- Excerpted text
--- START ---

Contrast that with a solution like: 0 = 2. This is a contradiction (it is always false). This indicates that the 2 equations have no points in common. So, they would be parallel lines.
• y=−2x−4
y=3x+3
​How many solutions does this system have?
• This system of linear equations have only one solution.
That is because this system of equations is written in slope-intercept form:
y=mx+b,
In which m is the slope and b is the y-intercept.
So in the first equation, -2 is the slope.
And in the second equation, 3 is the slope.
And it becomes very obvious -- two lines with a DIFFERENT slope will always intersect at some point!
So this system has only one solution.
P.S. sorry for answering 9 months later!
• I'm purposefully trying to make a difficult question.
What is the solution to this system of linear equations?
y=mx-1
y=(m-1)x-2
Where m = Graham's Number
I figure it's something VERY close to (0,-2) because the two lines will almost seem to be on top of one another in an almost vertical line.
To be a little more accurate, I know the solution will have an x value slightly more negative than 0 (-0.000...1) and a y value slightly more negative than -2 (-2.000...1).
How do I show my solution algebraically?
Another question: Picking an arbitrary location on the y-axis, how would I show the distance from those two lines?

--- END ---

- Required tasks
- A) Which sentences in the forum discussion on systems of linear equations end with a question mark? List each one.
- B) Could you continue the forum discussion on systems of linear equations, starting after its last question?

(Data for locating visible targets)
--- START ---

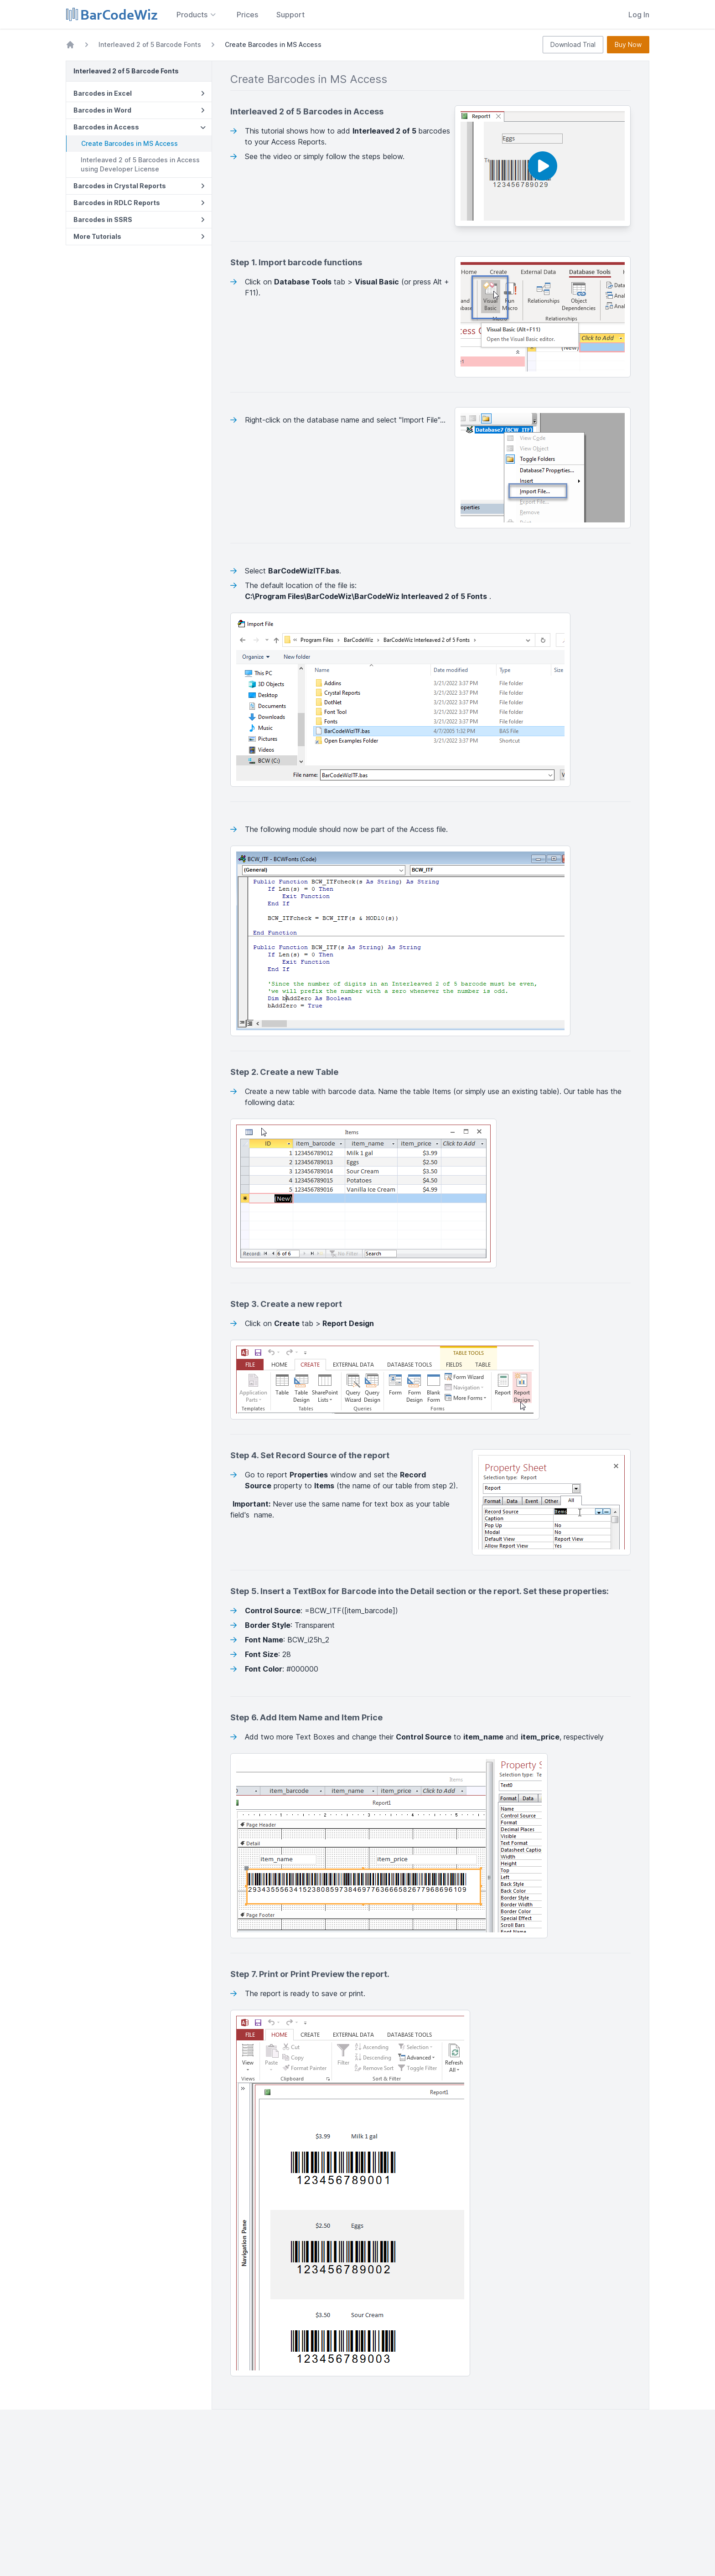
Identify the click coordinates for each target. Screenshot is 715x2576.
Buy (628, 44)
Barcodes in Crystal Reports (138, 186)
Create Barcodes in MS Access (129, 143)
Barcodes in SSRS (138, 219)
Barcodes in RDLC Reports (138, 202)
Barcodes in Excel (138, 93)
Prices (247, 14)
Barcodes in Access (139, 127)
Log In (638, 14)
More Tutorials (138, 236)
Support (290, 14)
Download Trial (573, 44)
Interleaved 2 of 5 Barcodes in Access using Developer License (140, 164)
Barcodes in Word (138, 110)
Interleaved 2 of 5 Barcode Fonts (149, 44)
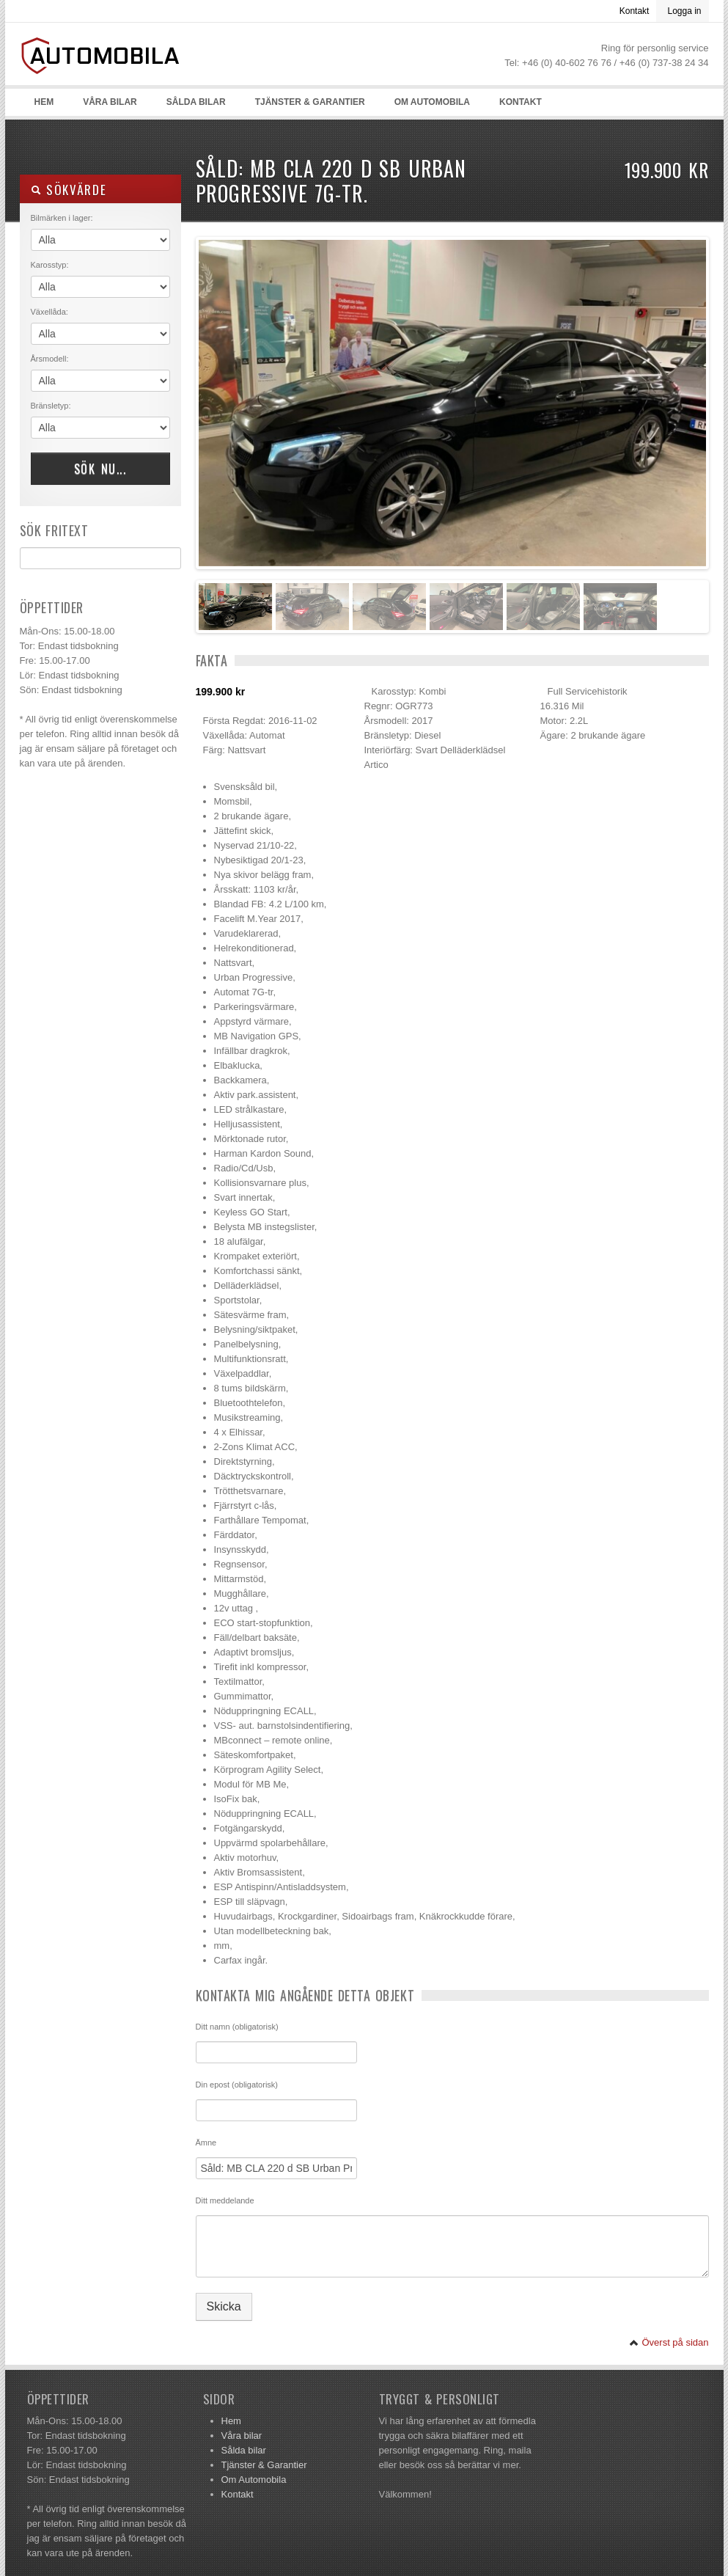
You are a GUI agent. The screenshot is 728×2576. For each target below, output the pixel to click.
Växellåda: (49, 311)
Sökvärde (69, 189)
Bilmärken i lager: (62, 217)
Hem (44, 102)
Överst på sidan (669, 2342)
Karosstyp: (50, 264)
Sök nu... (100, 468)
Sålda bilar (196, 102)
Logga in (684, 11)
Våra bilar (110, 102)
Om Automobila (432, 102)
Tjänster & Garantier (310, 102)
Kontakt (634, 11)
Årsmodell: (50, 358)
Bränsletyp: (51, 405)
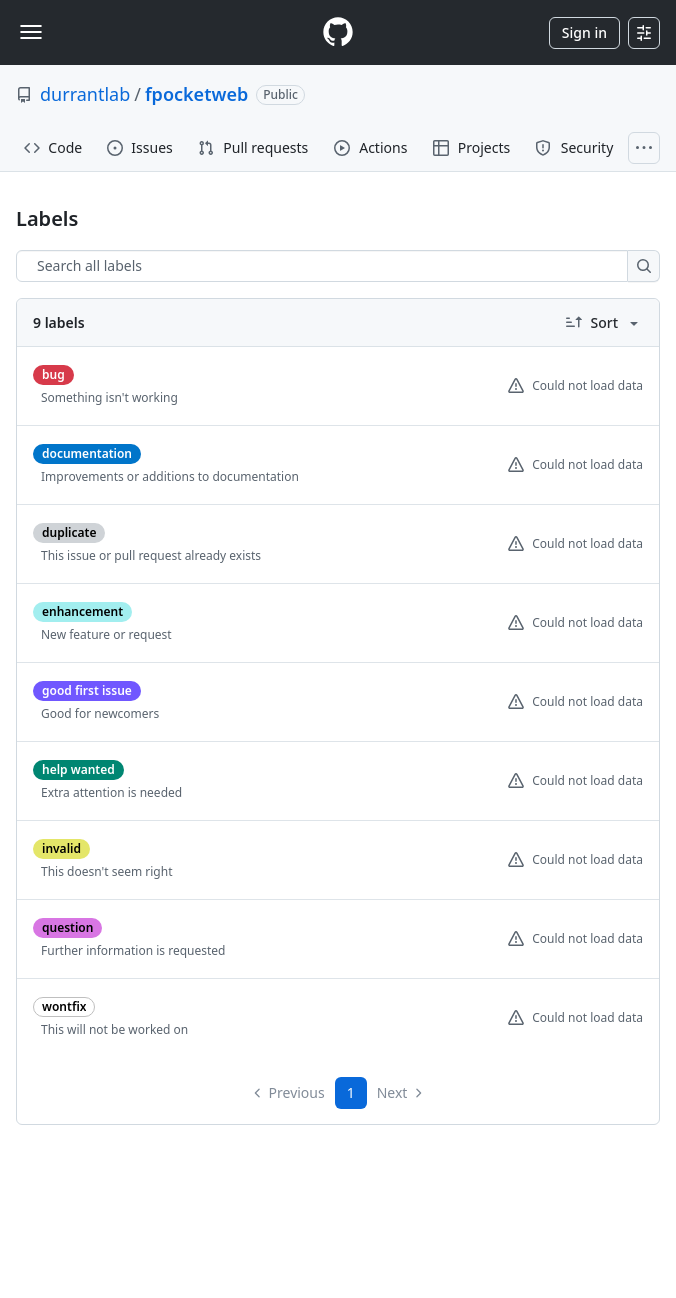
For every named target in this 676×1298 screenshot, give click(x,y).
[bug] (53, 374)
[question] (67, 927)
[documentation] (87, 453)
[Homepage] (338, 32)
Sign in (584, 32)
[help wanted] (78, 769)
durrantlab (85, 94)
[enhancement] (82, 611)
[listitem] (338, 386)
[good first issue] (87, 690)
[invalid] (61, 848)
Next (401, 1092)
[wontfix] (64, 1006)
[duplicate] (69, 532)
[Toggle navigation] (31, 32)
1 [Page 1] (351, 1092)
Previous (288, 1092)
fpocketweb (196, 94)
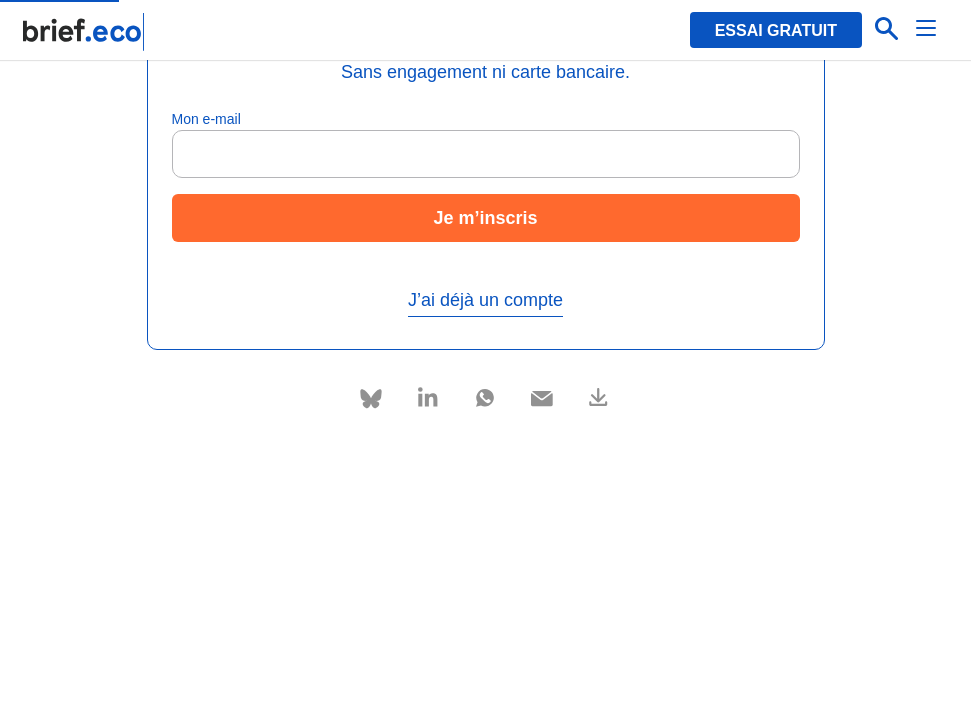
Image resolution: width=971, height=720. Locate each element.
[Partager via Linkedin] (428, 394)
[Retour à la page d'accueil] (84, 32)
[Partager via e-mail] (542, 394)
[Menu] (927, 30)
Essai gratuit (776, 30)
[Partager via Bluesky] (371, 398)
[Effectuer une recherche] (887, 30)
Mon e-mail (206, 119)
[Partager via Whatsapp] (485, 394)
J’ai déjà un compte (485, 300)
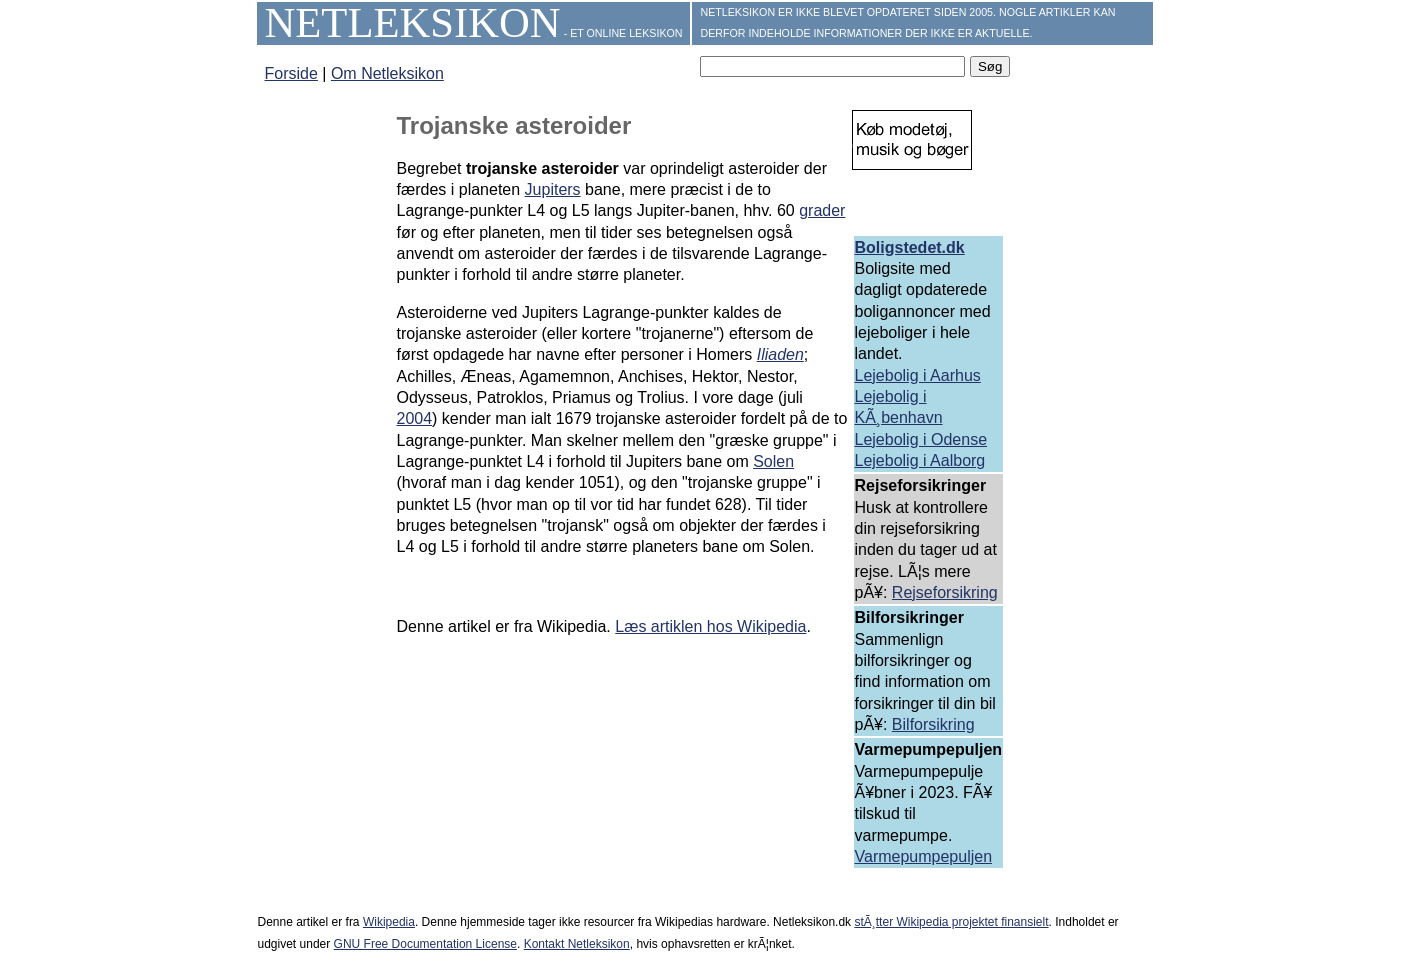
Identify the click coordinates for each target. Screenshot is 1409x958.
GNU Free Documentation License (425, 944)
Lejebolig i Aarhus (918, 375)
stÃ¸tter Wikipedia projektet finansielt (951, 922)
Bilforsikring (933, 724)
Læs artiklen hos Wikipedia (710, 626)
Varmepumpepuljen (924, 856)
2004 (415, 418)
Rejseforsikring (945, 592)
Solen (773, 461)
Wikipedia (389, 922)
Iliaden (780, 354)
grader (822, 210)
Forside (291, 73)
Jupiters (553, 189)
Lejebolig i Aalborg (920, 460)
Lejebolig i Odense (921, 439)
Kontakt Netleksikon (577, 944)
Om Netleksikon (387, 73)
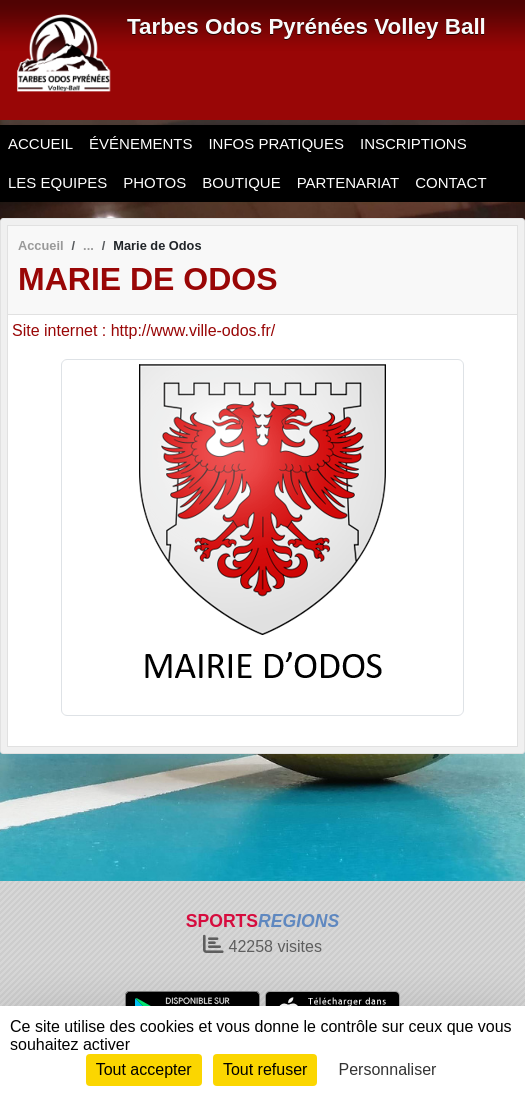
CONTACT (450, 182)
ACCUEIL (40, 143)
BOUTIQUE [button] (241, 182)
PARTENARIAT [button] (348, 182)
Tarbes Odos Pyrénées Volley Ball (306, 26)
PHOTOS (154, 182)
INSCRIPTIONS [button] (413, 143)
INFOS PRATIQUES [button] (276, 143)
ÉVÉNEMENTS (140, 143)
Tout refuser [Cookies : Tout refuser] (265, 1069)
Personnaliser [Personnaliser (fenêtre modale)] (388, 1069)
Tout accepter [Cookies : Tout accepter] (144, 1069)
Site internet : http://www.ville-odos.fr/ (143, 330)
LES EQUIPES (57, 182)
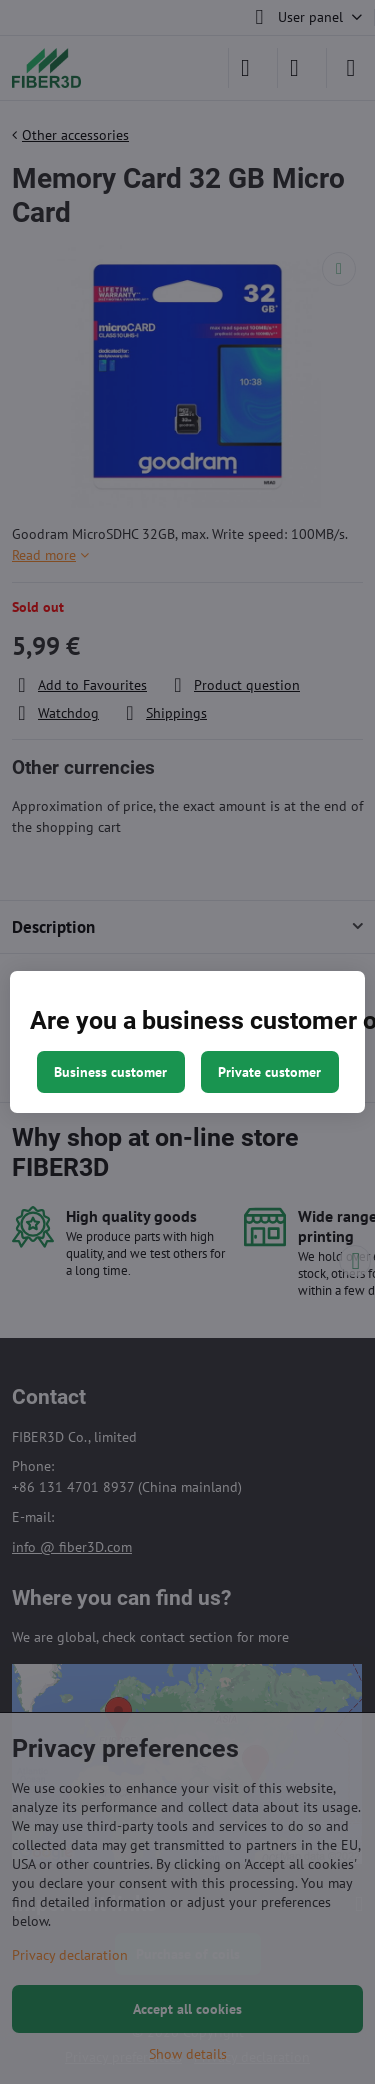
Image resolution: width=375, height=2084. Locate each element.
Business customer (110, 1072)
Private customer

--- END ---

- Solved tasks
- A)
- How many solutions does this system have?
- What is the solution to this system of linear equations?
- How do I show my solution algebraically?
- Another question: Picking an arbitrary location on the y-axis, how would I show the distance from those two lines?

- B)
Through substitution, x = 3.
So the solution to the system of equations y = mx - 1 and y = (m - 1)x - 2 is the ordered pair (3, y).
To find y, we simplify again and see that:
y = 3(Graham's Number) - 5
So the lines will intersect at (3, y) where y is an extremely big number.
• I have difficulty understanding this kind of equations:
​y=4x−7
​y=x−3
even when I get a hint, the hint is talking about another equation!
• You have probably already figured this out by now, but you can use the second equation to solve for the first one :D Since the second equation says that y=x-3, you can substitute "x-3" into the first equation so that there's only one variable (x). Then you can solve the rest of the equation, I believe.
(1 vote)
• How did you get -36 on the first problem
• He multiplied or divided the whole second equation by -1 which in effect just changes the signs in the whole equation such that 5x - 9y = 36 becomes - 5x +9y - - 36
• Why am I getting Korean subs?
• That happens to me sometimes as well. It i easy to change, just click the CC to turn them off or if you want English subtitles go to the gear and change to English. Or you could starting practicing Korean! :)
• A person to say math is "fun" like Sal must really like math or either is really great at math.
• To be great at math often means the person enjoys and finds satisfaction in it. Math can certainly be fun for those who have a natural aptitude and passion for it. Sal's enthusiasm suggests he likely excels at math because he genuinely derives pleasure from the subject matter and problem-solving process. I know this because I am good at math precisely because I love math myself. When you have a genuine interest and passion for a subject, it makes the learning process much more enjoyable and allows you to excel.
• At , even if the 0 had an x, like 0x = -20, it still wouldn't work, right? Because everything times 0 = 0, not -20.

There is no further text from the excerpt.